Whales are dangerous in captivity because of their tremendous size, experts said.

Annette Eckis Godsey, the victim of a 1972 incident, had to have 200 stitches from the waist down when a killer whale attacked her at the aquarium where she worked, she said on CNN's "Larry King Live." She said she didn't know why it happened, but "heard later that no one had ever ridden the whale without a wet suit, and no women had ever ridden the whale."

"Things that we've never heard or seen in the wild are happening in aquariums," Borrowman said.

iReport: Photo taken moments before SeaWorld incident

"In the wild, killer whales have never been known to attack a human," said Kim Parsons, independent whale biologist from Seattle, Washington. "But they do play with, and/or kill, other species."

Trainers at SeaWorld are taught to reinforce the whales' good behavior with rewards and to not react at all to bad behavior, a technique developed by influential psychologist B.F. Skinner, said Dr.

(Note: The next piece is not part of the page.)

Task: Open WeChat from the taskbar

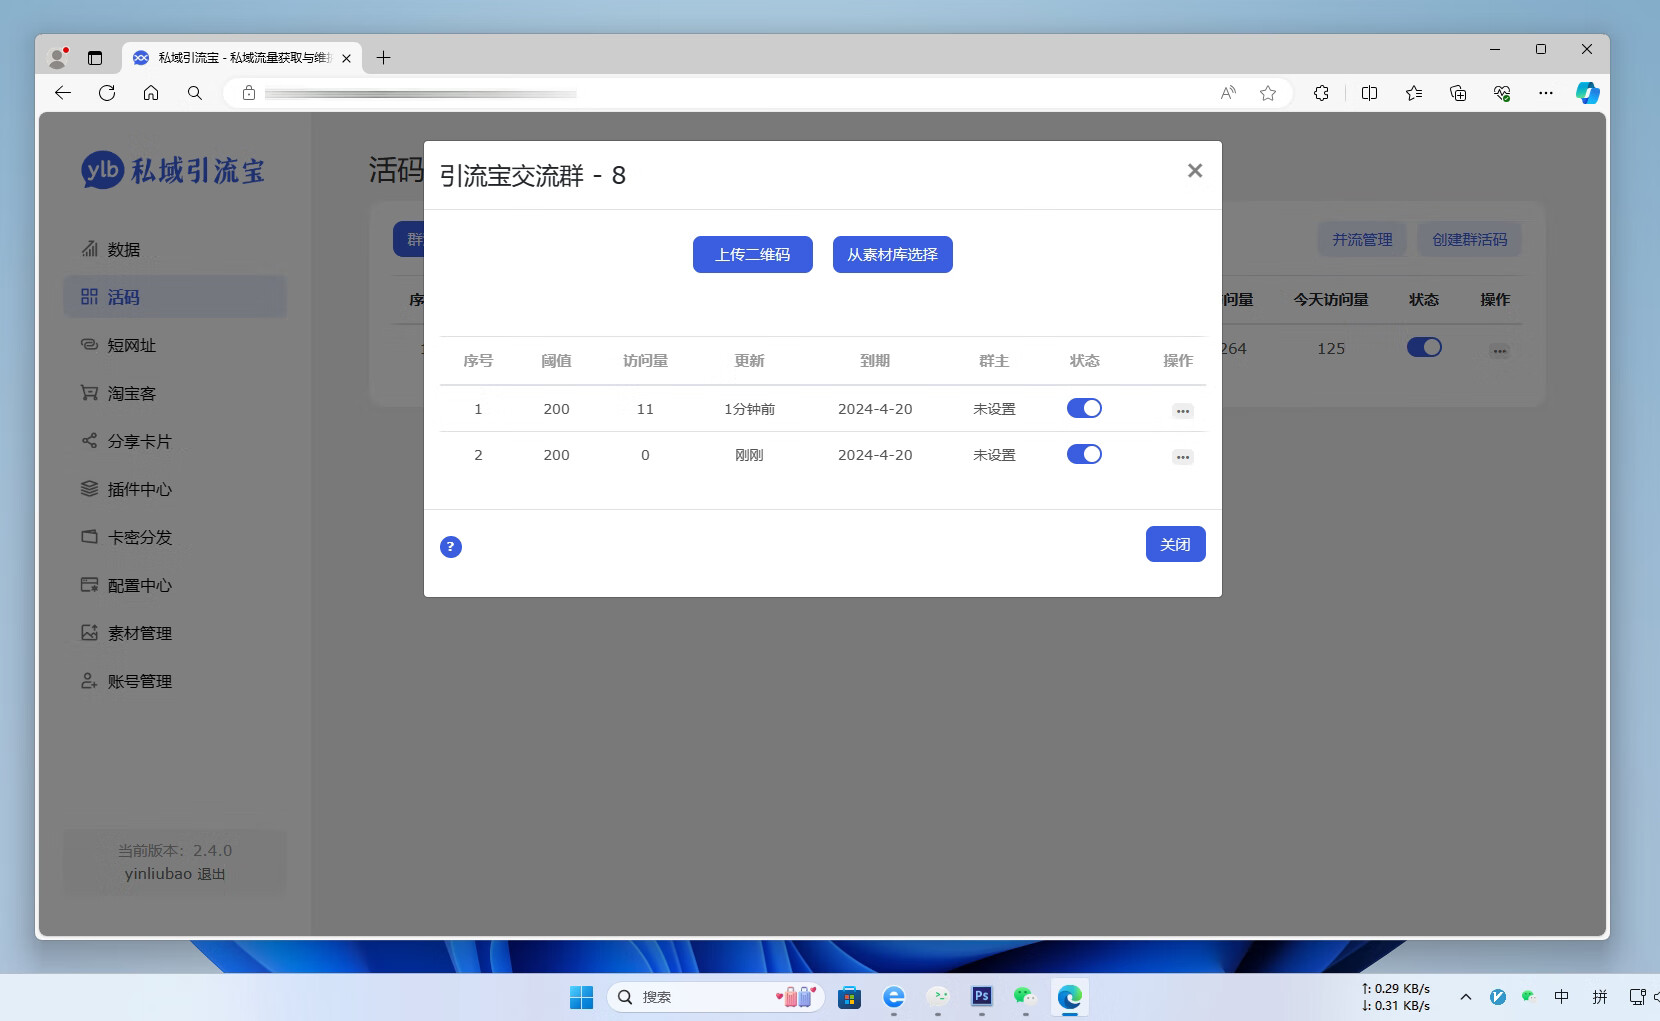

Jeffrey Ventre. Skinner's ideas fall under the psychological framework of operant conditioning.

"You don't defend yourself, in fact you're trained to do the exact opposite," said Ventre, who worked at SeaWorld for 8 years and had been a senior trainer there, on the same level as Brancheau.

Spectators who had attended the whale show before Brancheau was killed reported that the whales were not behaving -- "they weren't following instructions," Lori Miller, SeaWorld visitor, said.

This suggests that the whales had something going on socially among themselves, Ventre said.

"It's probably reasonable to suspect that something going on amongst the whales themselves may have triggered the frustration," he said. But, he added, it is "impossible to speculate what triggered the aggression."

Parsons added that perhaps the whales involved in harming humans were taking advantage of the opportunity to interact with novel stimuli in a habitat that is otherwise fairly mundane.

Although Tilikum is the largest of the whales in his group, he is also the most vulnerable to bullying from the others because there is less room for him to maneuver, Ventre said.

"The SeaWorld system is the best of all seaquaria in the world, but if I was an orca, that would be the last place I'd want to live," he said. "They are in what is essentially an acoustically dead cement pond, compared to the vibrancy of the ocean."

Animal rights groups such as People for the Ethical Treatment of Animals, or PETA, said killer whales should not be kept in aquariums to begin with.

"These are very dangerous animals, and being in captivity, they're ticking time bombs," said Debbie Leahy, director of PETA's Captive Animals and Entertainment Issues Department. "These animals become very depressed and neurotic in captivity, whereas in the wild they avoid human contact."

But Borrowman cautioned that it's hard to know what would happen if all aquarium whales were released into the ocean, especially those that were born in captivity. Tilikum, who was caught in Iceland in the 1980s, could potentially, for example, turn over a person in a kayak, Borrowman said. Ventre added that the captive whales may or may not survive if released.

There are already a lot of safety precautions in place, and only the most experienced trainers get to do the water work, Ventre said.

Ventre speculated that there may be more restrictions placed on who can work with the whale, but it's unclear whether much can be done -- someone still has to feed Tilikum 300 pounds of fish a day, administer medication and perform other daily tasks with the animal. Tilikum is also part of an artificial insemination program, which means someone has to roll him over and extract sperm from him.

"This is one of the inherent risks of working with animals like orcas or elephants, or walruses or even California sea lions," he said. "This kind of stuff happens."